* _ОТРЫВОК_

━━━━━━━━━━

Открылась выставка Василия Сурикова

Черный эшафот, красная рубаха — красота!

В Третьяковской галерее открылась выставка Василия Сурикова
       Вчера открылась выставка Василия Сурикова, устроенная Третьяковской галереей к 150-летию со дня рождения выдающегося российского художника. Независимо от смены политических конъюнктур Суриков остается одним из столпов русской национальной культуры. Как Карамзин нашел литературную форму, так и Суриков выразил визуальную формулу русской истории.

━━━━━━━━━━

* _ФРАГМЕНТ НАБОРА ДАННЫХ_
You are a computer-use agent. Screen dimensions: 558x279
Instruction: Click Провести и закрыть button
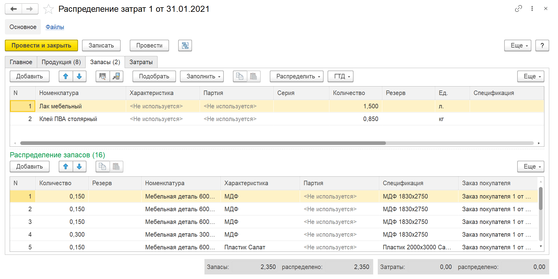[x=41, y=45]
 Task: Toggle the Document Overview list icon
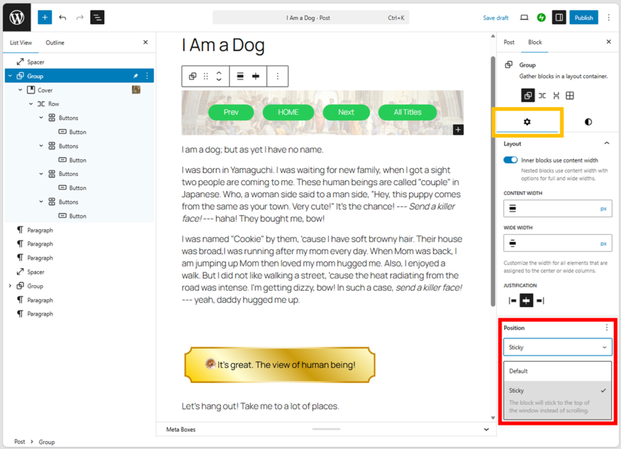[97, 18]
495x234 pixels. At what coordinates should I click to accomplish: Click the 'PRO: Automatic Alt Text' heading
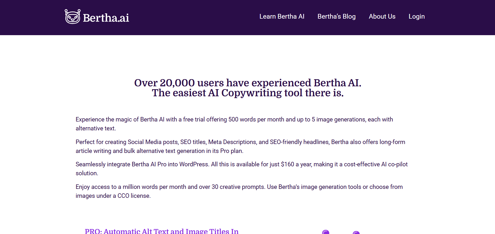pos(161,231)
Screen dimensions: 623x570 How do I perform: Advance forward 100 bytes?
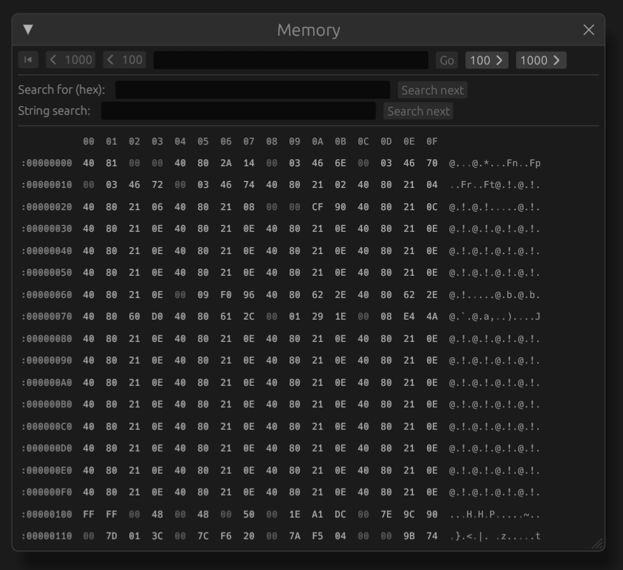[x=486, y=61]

━━━━━━━━━━

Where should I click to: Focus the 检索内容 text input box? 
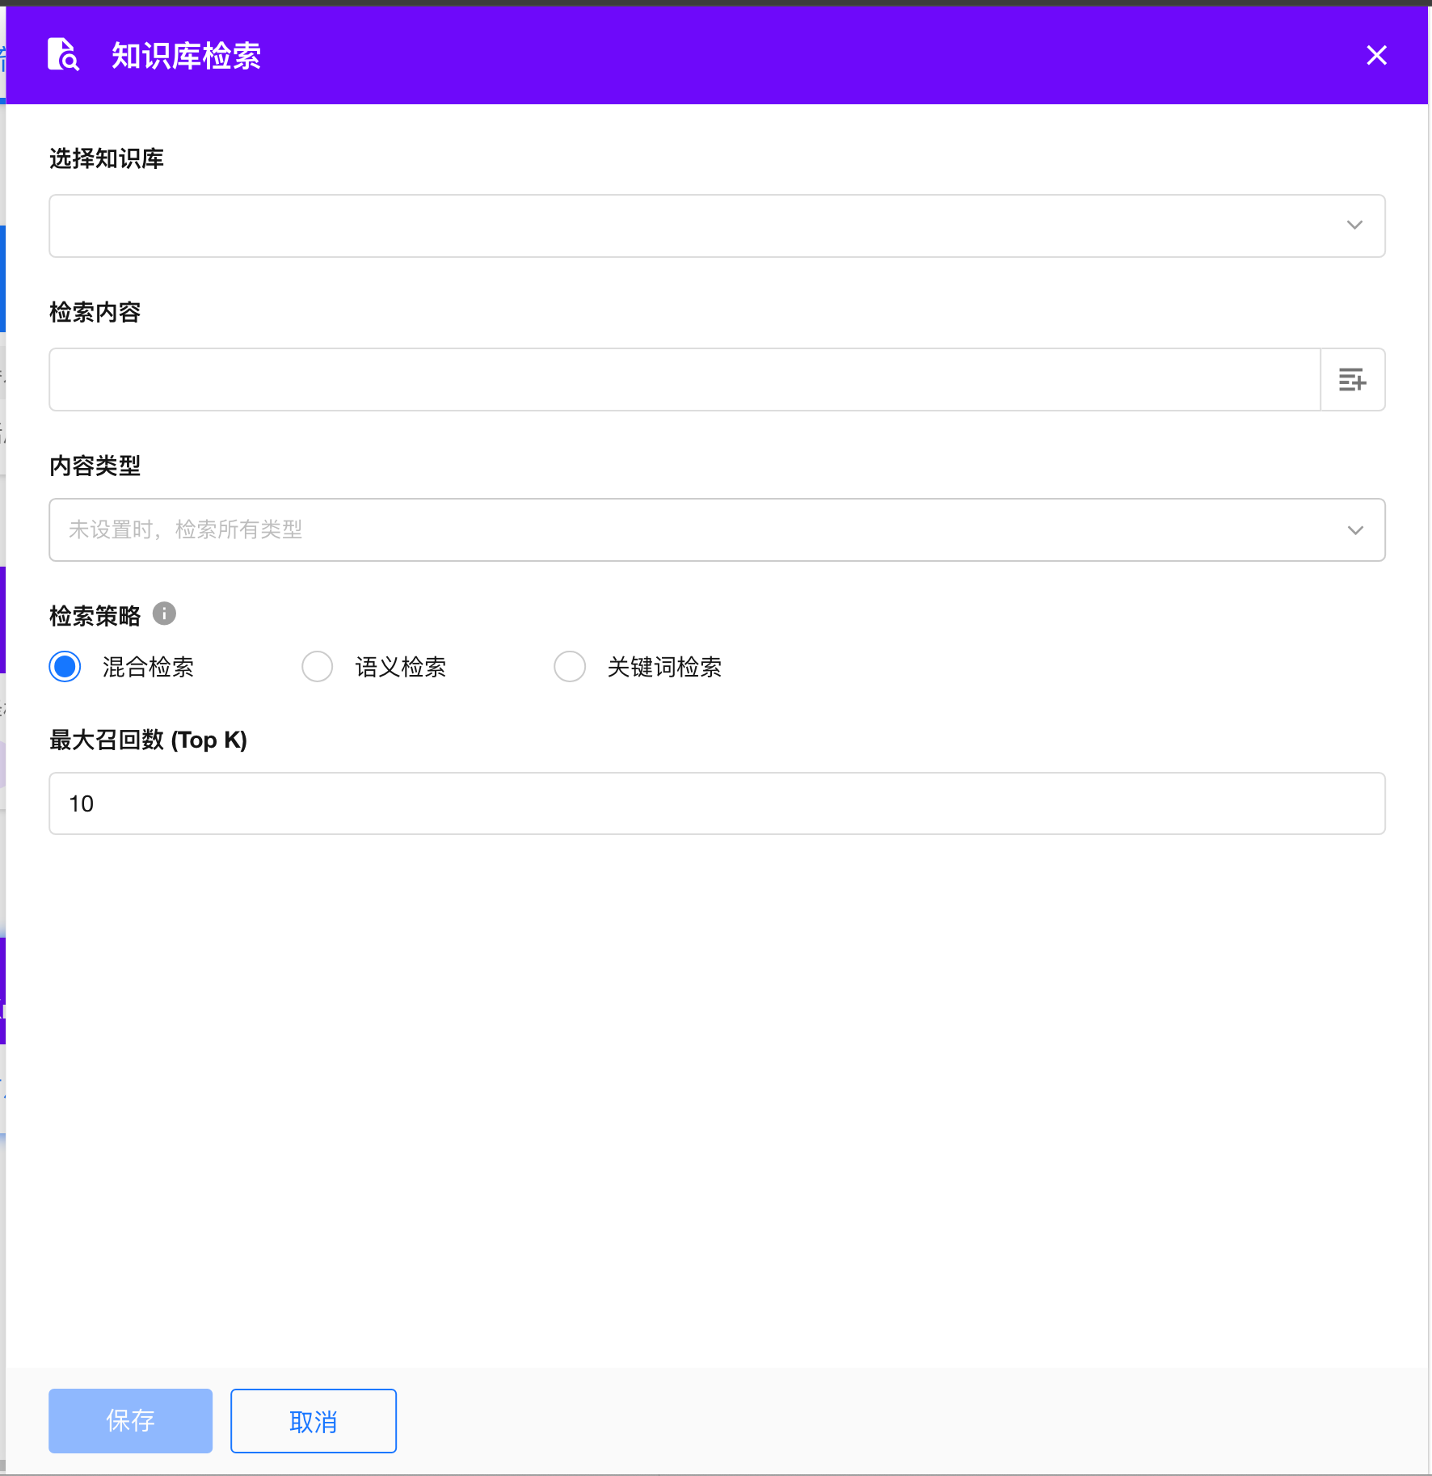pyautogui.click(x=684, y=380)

━━━━━━━━━━

Как перевести на английский язык предложение из отрывка о выставке Сурикова: «Независимо от смены политических конъюнктур Суриков остается одним из столпов русской национальной культуры»?

* _РЕЗУЛЬТАТ_
Regardless of shifts in the political climate, Surikov remains one of the pillars of Russian national culture.